Last month I wrote about some of the things that TV regularly mis-represents. I have no doubt these errors are to increase viewership and suspect the science advisers know better. Writers are usually well advised to leave the jiggle and heels to actresses and be as accurate as possible.
This month I want to point out that there are two types of DNA, and both are used in investigations, but not at all equally.
1. The DNA you hear most about is from the nucleus of cells. It is distinctive—nobody but identical twins will have similar nuclear DNA. Because the nucleus is only a small part of any cell, often there is not much available.
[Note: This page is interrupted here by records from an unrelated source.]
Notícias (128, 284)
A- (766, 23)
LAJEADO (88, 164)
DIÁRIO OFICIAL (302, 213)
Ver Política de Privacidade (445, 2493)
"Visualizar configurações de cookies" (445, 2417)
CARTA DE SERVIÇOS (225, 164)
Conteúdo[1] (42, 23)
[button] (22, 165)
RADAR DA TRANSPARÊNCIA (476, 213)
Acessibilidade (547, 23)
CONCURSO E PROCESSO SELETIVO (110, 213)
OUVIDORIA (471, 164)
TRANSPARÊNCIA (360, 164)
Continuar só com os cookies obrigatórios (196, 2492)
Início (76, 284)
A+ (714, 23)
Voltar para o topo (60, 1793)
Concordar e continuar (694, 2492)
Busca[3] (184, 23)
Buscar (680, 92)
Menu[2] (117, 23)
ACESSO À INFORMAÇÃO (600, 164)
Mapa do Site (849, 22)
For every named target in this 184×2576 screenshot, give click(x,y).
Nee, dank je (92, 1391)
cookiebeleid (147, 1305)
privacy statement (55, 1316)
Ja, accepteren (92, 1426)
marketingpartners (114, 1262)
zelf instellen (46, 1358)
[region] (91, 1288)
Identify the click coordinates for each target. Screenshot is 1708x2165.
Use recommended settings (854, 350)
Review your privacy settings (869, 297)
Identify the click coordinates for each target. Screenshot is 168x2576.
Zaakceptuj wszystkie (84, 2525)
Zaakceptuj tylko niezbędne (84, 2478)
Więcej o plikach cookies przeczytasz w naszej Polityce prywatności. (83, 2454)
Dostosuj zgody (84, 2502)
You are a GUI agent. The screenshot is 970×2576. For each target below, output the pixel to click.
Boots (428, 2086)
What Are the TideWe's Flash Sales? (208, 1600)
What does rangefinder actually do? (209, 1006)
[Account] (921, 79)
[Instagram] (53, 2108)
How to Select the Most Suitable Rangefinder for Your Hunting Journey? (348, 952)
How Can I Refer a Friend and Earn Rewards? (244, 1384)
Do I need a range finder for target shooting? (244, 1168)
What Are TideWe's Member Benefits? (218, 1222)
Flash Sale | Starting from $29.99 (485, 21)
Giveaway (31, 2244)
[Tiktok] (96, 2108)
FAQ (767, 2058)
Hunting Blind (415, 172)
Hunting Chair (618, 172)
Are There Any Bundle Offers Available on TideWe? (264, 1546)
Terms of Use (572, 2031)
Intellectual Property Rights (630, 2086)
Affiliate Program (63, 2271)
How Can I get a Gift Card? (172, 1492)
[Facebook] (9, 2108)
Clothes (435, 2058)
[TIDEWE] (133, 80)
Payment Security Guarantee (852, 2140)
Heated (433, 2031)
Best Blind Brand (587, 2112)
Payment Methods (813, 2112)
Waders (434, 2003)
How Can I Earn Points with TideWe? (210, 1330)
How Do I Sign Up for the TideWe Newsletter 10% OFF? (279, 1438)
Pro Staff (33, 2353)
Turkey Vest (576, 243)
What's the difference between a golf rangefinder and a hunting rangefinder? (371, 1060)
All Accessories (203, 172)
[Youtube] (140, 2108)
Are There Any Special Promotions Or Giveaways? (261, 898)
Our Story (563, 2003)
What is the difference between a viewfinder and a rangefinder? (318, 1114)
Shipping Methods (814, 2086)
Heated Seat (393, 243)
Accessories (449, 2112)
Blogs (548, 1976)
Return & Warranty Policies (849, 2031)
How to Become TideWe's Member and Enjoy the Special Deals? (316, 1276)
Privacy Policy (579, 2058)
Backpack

2. The other DNA comes from the part of the cell outside the nucleus. This is mitochondrial DNA and is inherited only from the mother. It turns out that its mutation rate is quite low, so your mitochondrial DNA is probably like your mother’s, her mother’s and so on for many generations. Because it is similar across so many people, it is useful for identifying families, not individuals.
Because mitochondrial DNA is less discussed in the news, I will discuss it here. You may recall a few years ago that the body of Richard III of England was found. With 600 year old bones and only myths and stories to go on, how did they identify it? Four steps:
1. Somebody obviously thought the site was likely for the burial
2. Battle injuries showed in the skeleton that were consistent with the legends
3. Carbon-14 dating yielded an age for the skeleton that agreed with his time of death
4. The clincher was the mommy DNA comparison to known descendants of his older sister. The mtDNA of two descendants was nearly identical after 16 generations.
Okay, that’s nice for Royal Archaeologists. What about in criminalistics? Well, mtDNA was used in a case in England to identify a rape suspect. They couldn’t get DNA samples from possible perps because that would have been fishing by cops, as inadmissible in England as in the U.S.
But the possible perps’ families gave the police samples and mtDNA analysis pinned down the rapist. Their small group of suspects were not closely related so they all had different mtDNA. With it narrowed to only one perp, the courts were willing to order him to give a DNA sample. The nuclear DNA testing needed for conviction could then be done.
By the way, cells seem to run from 1 to 100 nanograms and DNA moleules from .1 to 10 femto grams (fg = .[14 zeroes]1 grams). Much of the contents of a cell is not DNA, but a cell is about 10 million times the mass of a DNA molecule. The nucleus is about one tenth of the cell.